Y un buen día The Face aparecerá en la vida de Paul y las dos líneas argumentales se irán enlazando sinuosa y lascivamente, preñadas de incertidumbre y lógica difusa. Puede que sea precisamente en este punto, en este nodo helicoidalmente especulativo, donde más se noten los remaches de esta brillante simulación, más que nada por su dudosa y un tanto sui géneris consistencia. Pero forma parte del juego que nos propone un Jeremy Reed en estado de gracia.
Que no se espanten aquellos que siguen cegados por los destellos de los rayos láser y las espadas de luz, que quede claro que los elementos fantacientíficos son colaterales y no hacen ningún daño, pues la chicha está aquí en ese retrato, en ese simulacro que Reed erige de una época y su paisanaje, de lo que fermentaba en esas tres o cuatro calles del Londres de la década de 1960.
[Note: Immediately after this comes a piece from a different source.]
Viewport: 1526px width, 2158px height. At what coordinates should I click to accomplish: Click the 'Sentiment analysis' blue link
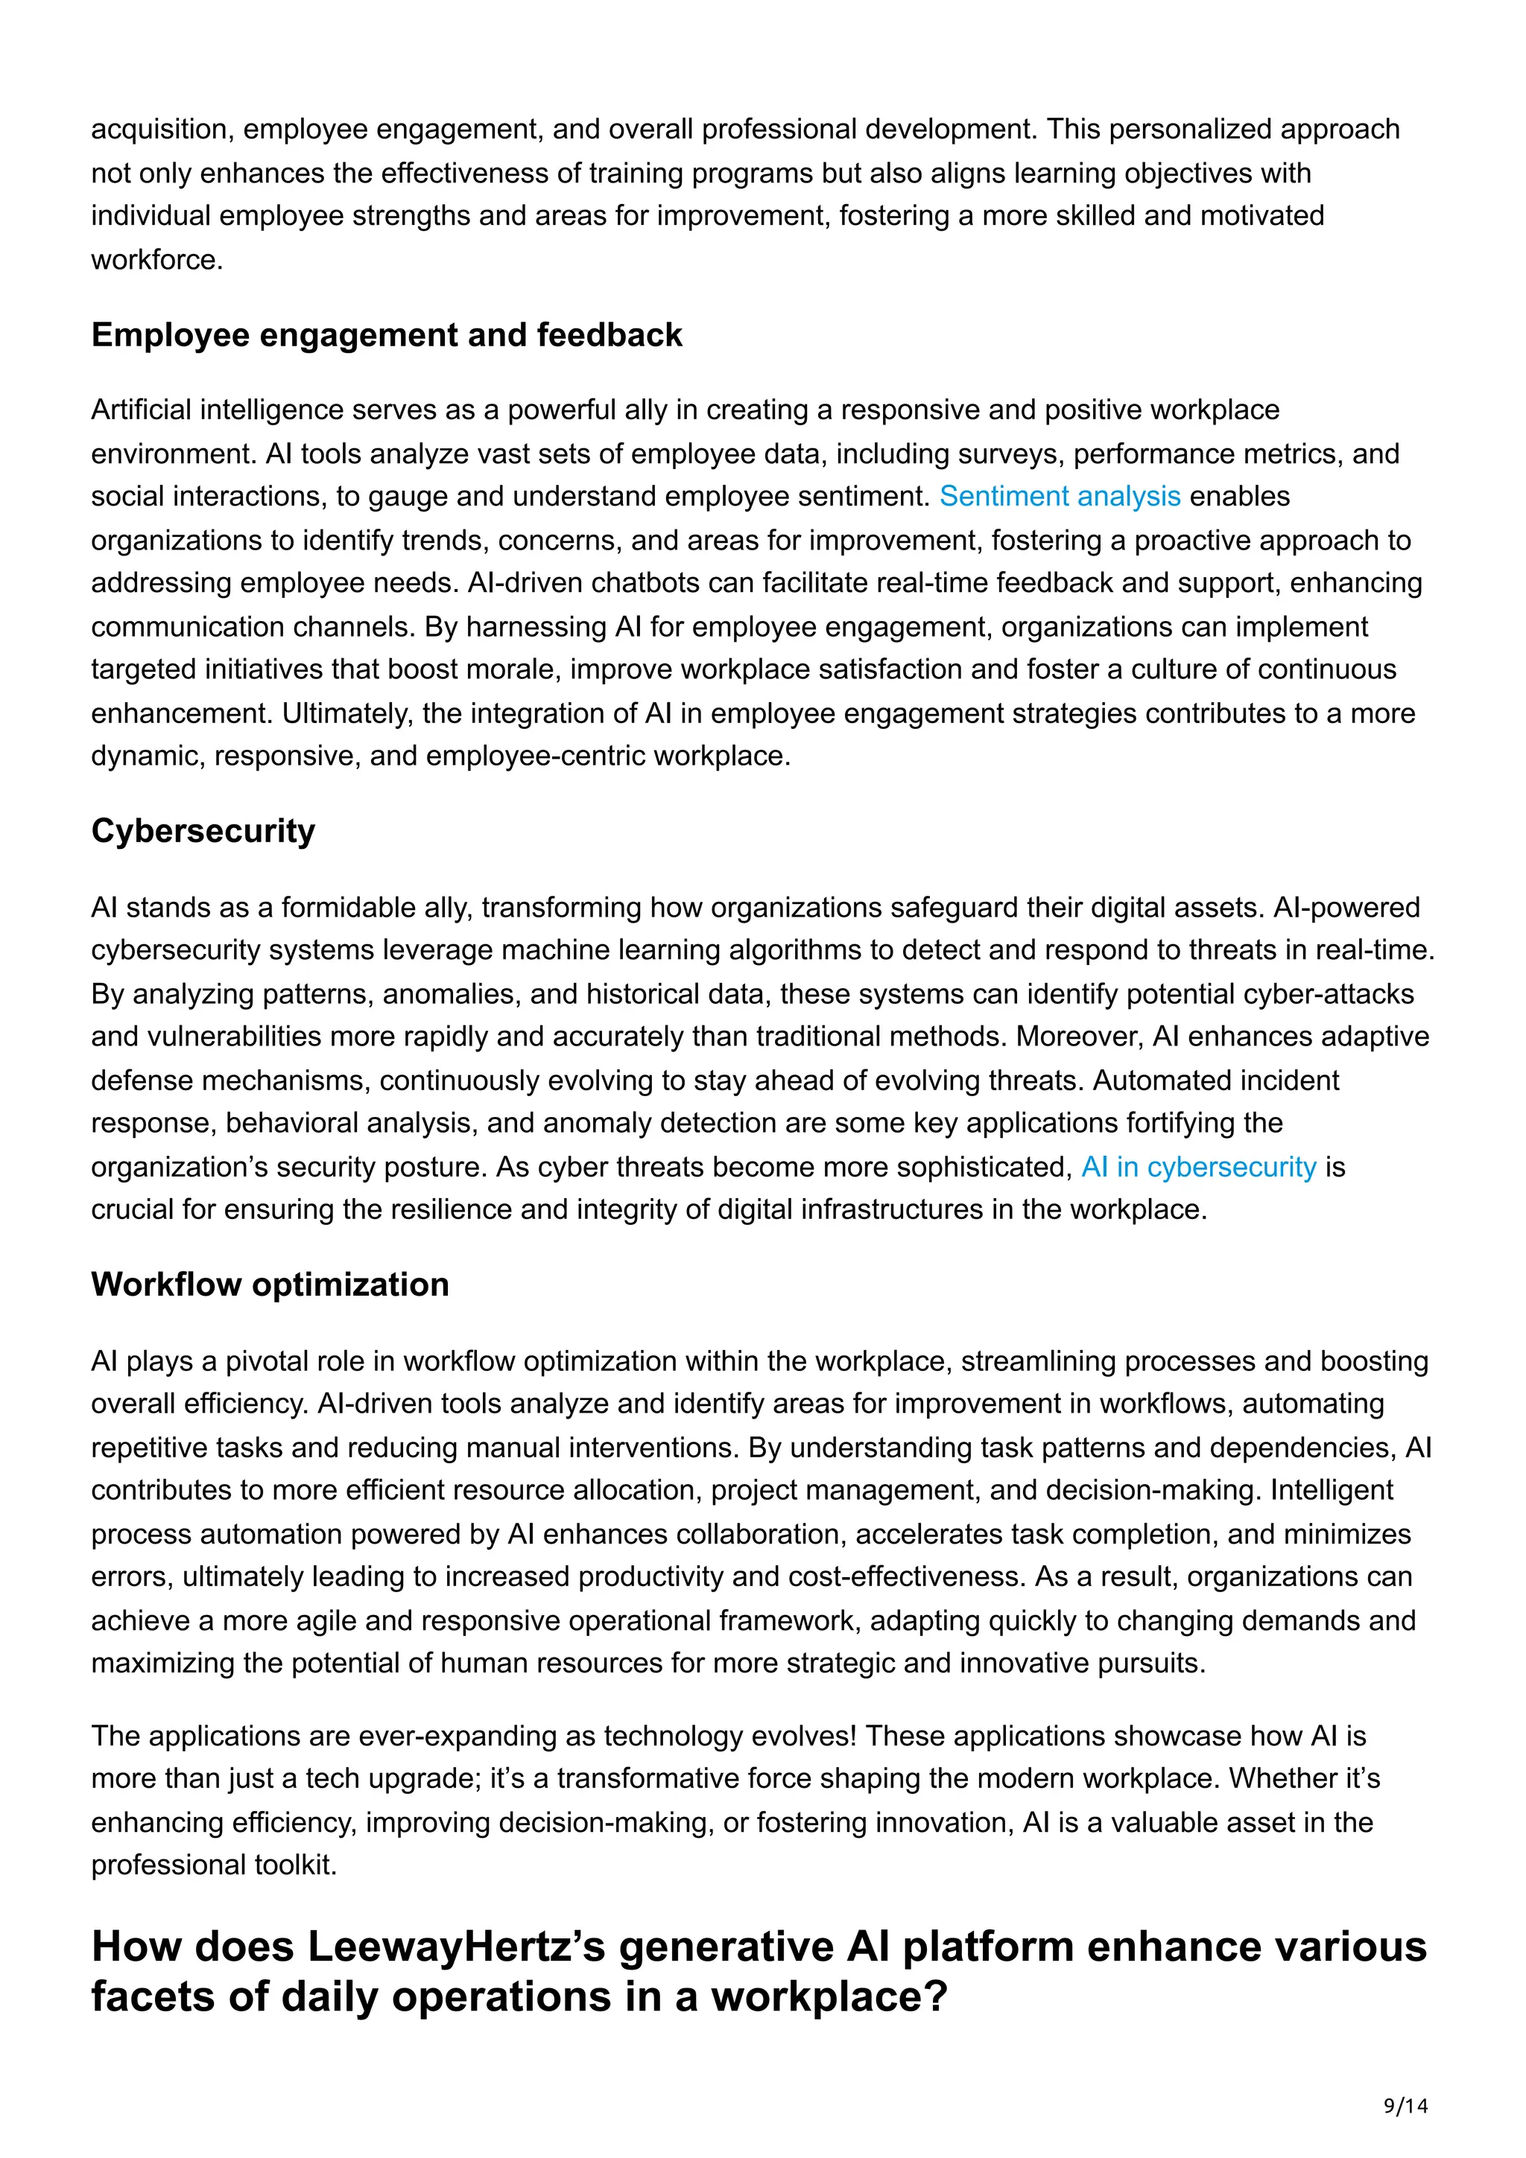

El motor lingüístico de lo real se pone en marcha y uno se deja envolver por la prestidigitación de las frases. Las imágenes van quedando impresas en la corteza y uno se ve transportado a otro tiempo, a otro espacio. Eso es lo que se nos ofrece: la posibilidad de perderse en el flujo narrativo de una buena historia contada con maestría, una simulación fabulosa y fastuosa de un tiempo y un espacio ajenos, una realidad virtual en forma de párrafos.
Es un tópico decir que un libro, que la literatura y la novela en particular, nos ofrece una de las mejores maneras de viajar en el tiempo. Pocas veces como en Here Comes The Nice, que te permite tocar la cuerda de lo que fue y de lo que está por llegar como si acariciaras una chaqueta de mohair con la yema de los dedos.
Here Comes The Nice, de Jeremy Reed.
Chômu Press, Noviembre 2011.
294 pp; 11₤
Ficha en la web de la editorial
Joer, que buena la reseña, me lo has vendido totalmente. No soy muy aficionado de la música de aquella época (no me desagrada tampoco), pero me interesa mucho el aspecto de juerga juvenil que acaba convirtiéndose en movimiento subcultural. Y con las referencias a Gibson y Ballard, pues para qué más.
¿Has leído “El programa final” de Moorcock? Es el Swinging London descrito en clave de cf pop, muy divertido, muy loco. A mí me gustó mucho en su momento, quizá te merezca la pena echarle un vistazo.
Me apunto ese “El programa final”. Gracias por la recomendación.